Подъехали к моргу. Моряк туда сунулся, а служители ему сразу: «Нет, нет, нет! Мест нет! Совсем невозможно». Точно как в советской гостинице.

«Бывает же такая нелепость случая, – думает про себя моряк, – в гостинице у нас места есть, а в морге вот недостача. Да, не знает человек, когда у него в чем потребность возникнет».

В одном морге отказали и в другом отказали, в третьем – присоветовали дельное.

– Чего, – говорят парню, – в морг рвешься? На кой оно тебе? Поезжай прямо в кладбищенский крематорий. Акт о смерти есть?

– Имеется!

– Так что еще надо?.. А иначе промотаешься всю ночь по Москве несолоно хлебавши. Там в крематории Никифорова только спроси; рублей сорок заплатишь – и покойник в урне! Пристойненько, аккуратненько, любо-дорого поглядеть – взял баночку с прахом и везешь себе на родину дорогого человека. Там уж на кладбище, не торопясь, закопаешь: хочешь – с оркестром, хочешь – без. Культурно и без хлопот.

Подумал морячок: и правда, чего ж от культуры отказываться? Чай, не XIX век! Да и время – к ночи давно…

Вернулся в машину и называет шоферу новый адрес: вспомнил, мол, где похороны-то будут! Вези на Дорогомиловское.

– Да это ж через весь город! – шофер возмущается.

– Ничего, – говорит моряк. – Я тоже устал, что ж делать. Последний, как говорится, долг. А тебе сверх счетчика накинем, не сомневайся!

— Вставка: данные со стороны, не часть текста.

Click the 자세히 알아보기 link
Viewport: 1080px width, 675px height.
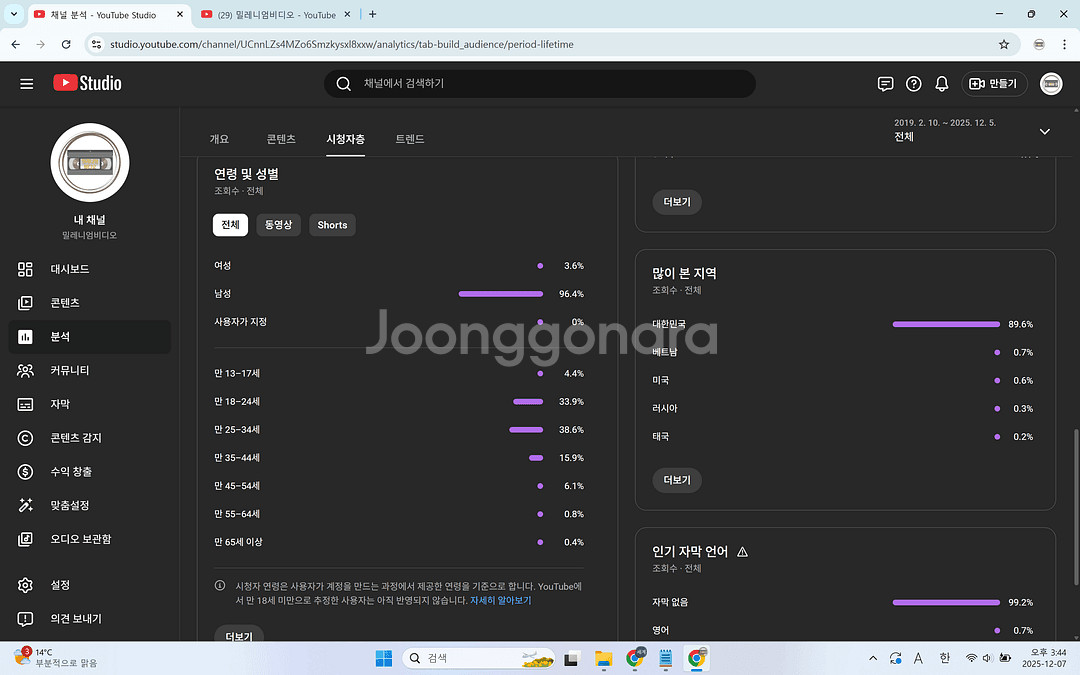(x=500, y=601)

Шофер поворчал, но повез – куда деваться.

Смеркалось, а дорога долгая. Разморило морячка в машине, он и заснул.

Приехали на Дорогомиловское. Таксист припарковался перед воротами в уголочке и думает: скорей бы уж с этими пьянчугами развязаться!

Морячка в бок пихнул – а тот храпит, не просыпается. Ну, думает мужик, тот-то, задний небось выспался. Давно спит. Его, поди, легче будет поднять. Пускай расплачивается, а друга своего на плечо прихватит.

Вылез из машины, заднюю дверь открыл – хвать покойника за воротник, и рывком из машины. Думает – тот на ноги встанет. А покойнику хоть бы хны – мешком из дверей вывалился и головой об асфальт – хрясь! Звонко так.

Таксист думает: конец мне! Как пить дать, череп мужику проломил. Дрожащими руками пульс схватил пощупать – не нащупывается ничего. Давай трясти пассажира, по щекам хлестать, в чувство приводить.

Все вспоминал, как искусственное дыхание «рот в рот» делается – но от нервов так и не вспомнил. Непрямой массаж сердца только сумел, помутузил мертвеца, а тому, конечно, все уже и параллельно, и фиолетово: не реагирует. Таксист перепугался: ну как?! Человека убил.

А в тюрьму, конечно, неохота. Он и сообразил, что свидетелей никаких нет – морячок-то как храпел, так и храпит себе в машине, и вокруг никого.

Взял таксист покойника и отволок быстренько в овраг, листвой еще присыпал сверху.

«И поди, – думает, – докажи, что это я его ухайдокал. Мало ли: пьяный с поминок шел, в овраг свалился, вот и поминай как звали!»